• WORK INSTRUCTIONS:
An exact copy of all the data below is required.

(THE DATA Opens)

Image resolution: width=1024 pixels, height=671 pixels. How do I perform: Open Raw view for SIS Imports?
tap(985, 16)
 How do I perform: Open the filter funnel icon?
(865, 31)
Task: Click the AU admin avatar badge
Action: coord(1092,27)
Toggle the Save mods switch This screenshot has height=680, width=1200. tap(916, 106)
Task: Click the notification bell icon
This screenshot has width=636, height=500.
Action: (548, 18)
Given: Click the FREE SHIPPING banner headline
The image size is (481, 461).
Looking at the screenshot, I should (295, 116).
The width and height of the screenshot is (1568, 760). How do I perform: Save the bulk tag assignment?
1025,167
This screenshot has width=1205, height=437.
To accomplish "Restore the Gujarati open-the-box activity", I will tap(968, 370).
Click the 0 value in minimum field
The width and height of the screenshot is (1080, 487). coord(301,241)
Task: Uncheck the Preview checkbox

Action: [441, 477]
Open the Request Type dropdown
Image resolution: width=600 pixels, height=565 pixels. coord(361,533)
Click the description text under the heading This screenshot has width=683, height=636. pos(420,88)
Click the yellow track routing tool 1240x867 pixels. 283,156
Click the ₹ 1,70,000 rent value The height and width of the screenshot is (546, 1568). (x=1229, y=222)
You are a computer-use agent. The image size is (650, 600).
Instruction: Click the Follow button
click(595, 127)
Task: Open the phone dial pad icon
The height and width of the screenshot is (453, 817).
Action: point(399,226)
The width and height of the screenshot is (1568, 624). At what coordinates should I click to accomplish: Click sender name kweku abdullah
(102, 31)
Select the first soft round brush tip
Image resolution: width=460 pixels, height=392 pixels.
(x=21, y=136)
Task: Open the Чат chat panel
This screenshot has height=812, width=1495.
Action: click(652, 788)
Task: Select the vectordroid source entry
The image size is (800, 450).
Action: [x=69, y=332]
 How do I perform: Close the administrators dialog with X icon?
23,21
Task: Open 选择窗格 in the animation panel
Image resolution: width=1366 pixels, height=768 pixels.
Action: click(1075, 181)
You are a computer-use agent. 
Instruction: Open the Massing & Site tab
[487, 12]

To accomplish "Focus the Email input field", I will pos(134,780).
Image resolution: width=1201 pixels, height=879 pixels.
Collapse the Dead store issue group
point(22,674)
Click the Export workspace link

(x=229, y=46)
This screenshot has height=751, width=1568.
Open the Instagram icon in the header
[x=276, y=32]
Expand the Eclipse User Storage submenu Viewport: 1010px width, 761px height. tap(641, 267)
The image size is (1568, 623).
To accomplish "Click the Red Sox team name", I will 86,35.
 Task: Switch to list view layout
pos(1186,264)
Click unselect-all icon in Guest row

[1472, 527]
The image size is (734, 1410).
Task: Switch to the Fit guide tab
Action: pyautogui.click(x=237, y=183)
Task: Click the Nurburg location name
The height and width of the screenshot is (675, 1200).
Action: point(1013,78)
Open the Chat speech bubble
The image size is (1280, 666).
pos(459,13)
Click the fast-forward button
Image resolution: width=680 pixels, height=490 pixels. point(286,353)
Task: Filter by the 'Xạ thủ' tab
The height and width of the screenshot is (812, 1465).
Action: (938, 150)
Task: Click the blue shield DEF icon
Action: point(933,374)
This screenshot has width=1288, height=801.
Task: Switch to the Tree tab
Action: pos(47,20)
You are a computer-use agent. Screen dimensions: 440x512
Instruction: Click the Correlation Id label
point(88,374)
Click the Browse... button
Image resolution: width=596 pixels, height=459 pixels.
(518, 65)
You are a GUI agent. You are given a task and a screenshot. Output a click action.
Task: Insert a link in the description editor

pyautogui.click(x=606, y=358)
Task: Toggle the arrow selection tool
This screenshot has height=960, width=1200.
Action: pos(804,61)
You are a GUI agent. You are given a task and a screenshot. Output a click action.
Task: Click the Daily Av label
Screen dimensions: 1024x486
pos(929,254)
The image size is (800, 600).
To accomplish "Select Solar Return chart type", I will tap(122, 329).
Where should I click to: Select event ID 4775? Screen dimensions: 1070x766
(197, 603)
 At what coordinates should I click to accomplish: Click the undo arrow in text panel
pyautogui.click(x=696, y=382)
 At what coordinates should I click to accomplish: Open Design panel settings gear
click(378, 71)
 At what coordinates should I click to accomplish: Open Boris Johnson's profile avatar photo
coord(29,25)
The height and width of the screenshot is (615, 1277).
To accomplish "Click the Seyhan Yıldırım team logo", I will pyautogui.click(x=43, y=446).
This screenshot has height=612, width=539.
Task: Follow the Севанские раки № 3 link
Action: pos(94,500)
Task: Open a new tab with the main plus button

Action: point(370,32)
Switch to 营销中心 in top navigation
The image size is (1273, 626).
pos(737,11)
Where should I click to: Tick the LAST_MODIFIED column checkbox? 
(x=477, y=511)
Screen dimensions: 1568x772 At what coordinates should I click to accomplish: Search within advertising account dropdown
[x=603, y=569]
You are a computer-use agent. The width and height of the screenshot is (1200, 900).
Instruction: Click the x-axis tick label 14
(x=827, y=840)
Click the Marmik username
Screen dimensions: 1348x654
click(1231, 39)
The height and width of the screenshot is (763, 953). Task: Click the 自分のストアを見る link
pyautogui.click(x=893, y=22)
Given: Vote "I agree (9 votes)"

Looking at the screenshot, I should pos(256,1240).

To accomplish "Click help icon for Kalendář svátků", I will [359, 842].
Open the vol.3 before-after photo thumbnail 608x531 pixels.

(THE DATA Closes)

• YOUR RESPONSE:
Image resolution: width=1024 pixels, height=671 pixels. How do I perform: Open Raw view for SIS Imports?
tap(985, 16)
 How do I perform: Open the filter funnel icon?
(865, 31)
Task: Click the AU admin avatar badge
Action: coord(1092,27)
Toggle the Save mods switch This screenshot has height=680, width=1200. tap(916, 106)
Task: Click the notification bell icon
This screenshot has width=636, height=500.
Action: (548, 18)
Given: Click the FREE SHIPPING banner headline
The image size is (481, 461).
Looking at the screenshot, I should (295, 116).
The width and height of the screenshot is (1568, 760). How do I perform: Save the bulk tag assignment?
1025,167
This screenshot has width=1205, height=437.
To accomplish "Restore the Gujarati open-the-box activity", I will tap(968, 370).
Click the 0 value in minimum field
The width and height of the screenshot is (1080, 487). coord(301,241)
Task: Uncheck the Preview checkbox

Action: [441, 477]
Open the Request Type dropdown
Image resolution: width=600 pixels, height=565 pixels. coord(361,533)
Click the description text under the heading This screenshot has width=683, height=636. pos(420,88)
Click the yellow track routing tool 1240x867 pixels. 283,156
Click the ₹ 1,70,000 rent value The height and width of the screenshot is (546, 1568). (x=1229, y=222)
You are a computer-use agent. The image size is (650, 600).
Instruction: Click the Follow button
click(595, 127)
Task: Open the phone dial pad icon
The height and width of the screenshot is (453, 817).
Action: point(399,226)
The width and height of the screenshot is (1568, 624). At what coordinates should I click to accomplish: Click sender name kweku abdullah
(102, 31)
Select the first soft round brush tip
Image resolution: width=460 pixels, height=392 pixels.
(x=21, y=136)
Task: Open the Чат chat panel
This screenshot has height=812, width=1495.
Action: click(652, 788)
Task: Select the vectordroid source entry
The image size is (800, 450).
Action: [x=69, y=332]
 How do I perform: Close the administrators dialog with X icon?
23,21
Task: Open 选择窗格 in the animation panel
Image resolution: width=1366 pixels, height=768 pixels.
Action: click(1075, 181)
You are a computer-use agent. 
Instruction: Open the Massing & Site tab
[487, 12]

To accomplish "Focus the Email input field", I will pos(134,780).
Image resolution: width=1201 pixels, height=879 pixels.
Collapse the Dead store issue group
point(22,674)
Click the Export workspace link

(x=229, y=46)
This screenshot has height=751, width=1568.
Open the Instagram icon in the header
[x=276, y=32]
Expand the Eclipse User Storage submenu Viewport: 1010px width, 761px height. tap(641, 267)
The image size is (1568, 623).
To accomplish "Click the Red Sox team name", I will 86,35.
 Task: Switch to list view layout
pos(1186,264)
Click unselect-all icon in Guest row

[1472, 527]
The image size is (734, 1410).
Task: Switch to the Fit guide tab
Action: pyautogui.click(x=237, y=183)
Task: Click the Nurburg location name
The height and width of the screenshot is (675, 1200).
Action: point(1013,78)
Open the Chat speech bubble
The image size is (1280, 666).
pos(459,13)
Click the fast-forward button
Image resolution: width=680 pixels, height=490 pixels. point(286,353)
Task: Filter by the 'Xạ thủ' tab
The height and width of the screenshot is (812, 1465).
Action: (938, 150)
Task: Click the blue shield DEF icon
Action: point(933,374)
This screenshot has width=1288, height=801.
Task: Switch to the Tree tab
Action: pos(47,20)
You are a computer-use agent. Screen dimensions: 440x512
Instruction: Click the Correlation Id label
point(88,374)
Click the Browse... button
Image resolution: width=596 pixels, height=459 pixels.
(518, 65)
You are a GUI agent. You are given a task and a screenshot. Output a click action.
Task: Insert a link in the description editor

pyautogui.click(x=606, y=358)
Task: Toggle the arrow selection tool
This screenshot has height=960, width=1200.
Action: pos(804,61)
You are a GUI agent. You are given a task and a screenshot. Output a click action.
Task: Click the Daily Av label
Screen dimensions: 1024x486
pos(929,254)
The image size is (800, 600).
To accomplish "Select Solar Return chart type", I will tap(122, 329).
Where should I click to: Select event ID 4775? Screen dimensions: 1070x766
(197, 603)
 At what coordinates should I click to accomplish: Click the undo arrow in text panel
pyautogui.click(x=696, y=382)
 At what coordinates should I click to accomplish: Open Design panel settings gear
click(378, 71)
 At what coordinates should I click to accomplish: Open Boris Johnson's profile avatar photo
coord(29,25)
The height and width of the screenshot is (615, 1277).
To accomplish "Click the Seyhan Yıldırım team logo", I will pyautogui.click(x=43, y=446).
This screenshot has height=612, width=539.
Task: Follow the Севанские раки № 3 link
Action: pos(94,500)
Task: Open a new tab with the main plus button

Action: point(370,32)
Switch to 营销中心 in top navigation
The image size is (1273, 626).
pos(737,11)
Where should I click to: Tick the LAST_MODIFIED column checkbox? 
(x=477, y=511)
Screen dimensions: 1568x772 At what coordinates should I click to accomplish: Search within advertising account dropdown
[x=603, y=569]
You are a computer-use agent. The width and height of the screenshot is (1200, 900).
Instruction: Click the x-axis tick label 14
(x=827, y=840)
Click the Marmik username
Screen dimensions: 1348x654
click(1231, 39)
The height and width of the screenshot is (763, 953). Task: Click the 自分のストアを見る link
pyautogui.click(x=893, y=22)
Given: Vote "I agree (9 votes)"

Looking at the screenshot, I should pos(256,1240).

To accomplish "Click help icon for Kalendář svátků", I will [359, 842].
Open the vol.3 before-after photo thumbnail 608x531 pixels.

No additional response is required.